SELECTED EXTRACT:
#####
This study focuses on the energetic consumption of aerial distribution systems for last mile delivery, and proposes an original methodology to calculate the energy consumption of the related supportive infrastructures. To the best of our knowledge this is the first time such problem is considered from a quantitative perspective. The methodology proposed, considers the expected number of deliveries that can be performed by a drone in the area serviced, and the average distance travelled per trip. The comparison with the estimated energy consumption of ground vehicles shows that the efficiency of aerial logistics in last mile delivery is strictly linked to the coverage area.

The results obtained contribute to the scientific debate about the effectiveness of aerial distribution systems, by providing a reliable model for evaluating the energy consumption of aerial logistic systems, thus allowing the optimal sizing of the supportive infrastructures with respect to area serviced. The results obtained show in particular that although aerial delivery systems can actually outperform traditional ground proximity services, the range of effective operations drastically reduces as the population density (and corresponding service demand) increases. In particular, while aerial logistics can be effective in rural areas up to a range of approx. 9.5 km, this range reduces to approx. 3.5 km in urban areas. The suggested managerial insight is that optimized design of such infrastructures is crucial to outperform the traditional ground distribution systems. The research also demonstrates that aerial logistic systems for last mile delivery can be a convenient choice for quick and low-cost parcel distribution, provided urban supportive infrastructures are adequately designed. The deployment of such infrastructure as an additional tier of the supply chain can be however troublesome, particularly in old city centers. Some concerns may thus arise about the opportunity of such solution considering that electric ground vehicles may easily outperform aerial systems in many real contexts, and that due to the limitations of delivery drones and their inability to operate in adverse climatic conditions, aerial logistic systems would always require ground backup vehicles. The integration of aerial and ground logistic systems for last mile delivery, hence, is an interesting topic for further research considering the increasing trend of e-commerce related delivery services. In such regard, the spike in demand of e-commerce- and home-deliveries observed during the recent COVID19 outbreak and the consequent stress test that it has generated on urban logistic systems, could be indicative of future scenarios if these consumer patterns are sustained after the end of the outbreak.
#####
ENTRIES SHOWN:
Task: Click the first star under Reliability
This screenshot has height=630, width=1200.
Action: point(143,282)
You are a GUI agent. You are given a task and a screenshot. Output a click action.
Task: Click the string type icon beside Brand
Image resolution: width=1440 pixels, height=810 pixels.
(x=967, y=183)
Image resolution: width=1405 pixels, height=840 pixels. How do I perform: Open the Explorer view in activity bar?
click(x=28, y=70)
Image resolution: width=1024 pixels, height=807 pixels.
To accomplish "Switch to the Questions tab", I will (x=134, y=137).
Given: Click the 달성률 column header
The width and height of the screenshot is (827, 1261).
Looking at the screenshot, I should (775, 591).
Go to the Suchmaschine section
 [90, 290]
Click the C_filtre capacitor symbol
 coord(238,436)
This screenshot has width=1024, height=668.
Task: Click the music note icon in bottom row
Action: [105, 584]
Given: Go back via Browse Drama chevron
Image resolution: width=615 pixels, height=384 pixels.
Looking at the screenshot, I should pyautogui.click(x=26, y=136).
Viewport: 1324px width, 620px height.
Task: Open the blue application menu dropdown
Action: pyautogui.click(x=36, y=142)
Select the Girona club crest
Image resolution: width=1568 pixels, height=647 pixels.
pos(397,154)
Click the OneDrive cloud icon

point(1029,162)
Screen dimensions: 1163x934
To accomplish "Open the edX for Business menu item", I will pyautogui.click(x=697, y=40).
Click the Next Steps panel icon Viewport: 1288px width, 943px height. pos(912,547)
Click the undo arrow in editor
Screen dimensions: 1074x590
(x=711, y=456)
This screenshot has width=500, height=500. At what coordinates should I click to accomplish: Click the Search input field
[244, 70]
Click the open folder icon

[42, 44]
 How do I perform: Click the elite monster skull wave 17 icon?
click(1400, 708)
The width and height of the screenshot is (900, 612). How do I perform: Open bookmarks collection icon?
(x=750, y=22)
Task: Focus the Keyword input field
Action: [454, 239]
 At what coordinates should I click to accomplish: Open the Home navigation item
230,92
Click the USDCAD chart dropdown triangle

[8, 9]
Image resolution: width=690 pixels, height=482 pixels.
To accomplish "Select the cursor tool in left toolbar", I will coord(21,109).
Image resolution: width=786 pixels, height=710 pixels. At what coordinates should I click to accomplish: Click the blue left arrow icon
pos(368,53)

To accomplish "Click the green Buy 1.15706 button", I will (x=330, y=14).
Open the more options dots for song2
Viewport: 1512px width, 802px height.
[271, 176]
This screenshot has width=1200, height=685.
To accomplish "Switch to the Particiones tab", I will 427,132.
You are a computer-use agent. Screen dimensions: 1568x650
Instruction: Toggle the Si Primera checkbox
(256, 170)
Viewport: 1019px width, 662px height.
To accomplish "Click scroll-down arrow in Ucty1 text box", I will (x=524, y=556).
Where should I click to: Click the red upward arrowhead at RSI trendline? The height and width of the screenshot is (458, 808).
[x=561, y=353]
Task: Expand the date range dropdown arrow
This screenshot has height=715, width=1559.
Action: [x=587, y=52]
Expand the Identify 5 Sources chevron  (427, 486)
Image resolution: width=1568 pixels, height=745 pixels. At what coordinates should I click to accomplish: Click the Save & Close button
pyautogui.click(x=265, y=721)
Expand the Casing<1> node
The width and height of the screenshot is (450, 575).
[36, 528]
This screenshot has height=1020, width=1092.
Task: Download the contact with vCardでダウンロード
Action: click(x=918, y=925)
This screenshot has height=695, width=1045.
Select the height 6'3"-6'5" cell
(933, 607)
#####
QUESTIONS TO ANSWER:
a) In the text on aerial delivery, about how far can aerial logistics be effective in rural areas?
b) Print the part of the text on aerial delivery between "This study focuses" and "the coverage area.", inclusive.

TASK SOLUTIONS:
a) Up to approximately 9.5 km.

b)
This study focuses on the energetic consumption of aerial distribution systems for last mile delivery, and proposes an original methodology to calculate the energy consumption of the related supportive infrastructures. To the best of our knowledge this is the first time such problem is considered from a quantitative perspective. The methodology proposed, considers the expected number of deliveries that can be performed by a drone in the area serviced, and the average distance travelled per trip. The comparison with the estimated energy consumption of ground vehicles shows that the efficiency of aerial logistics in last mile delivery is strictly linked to the coverage area.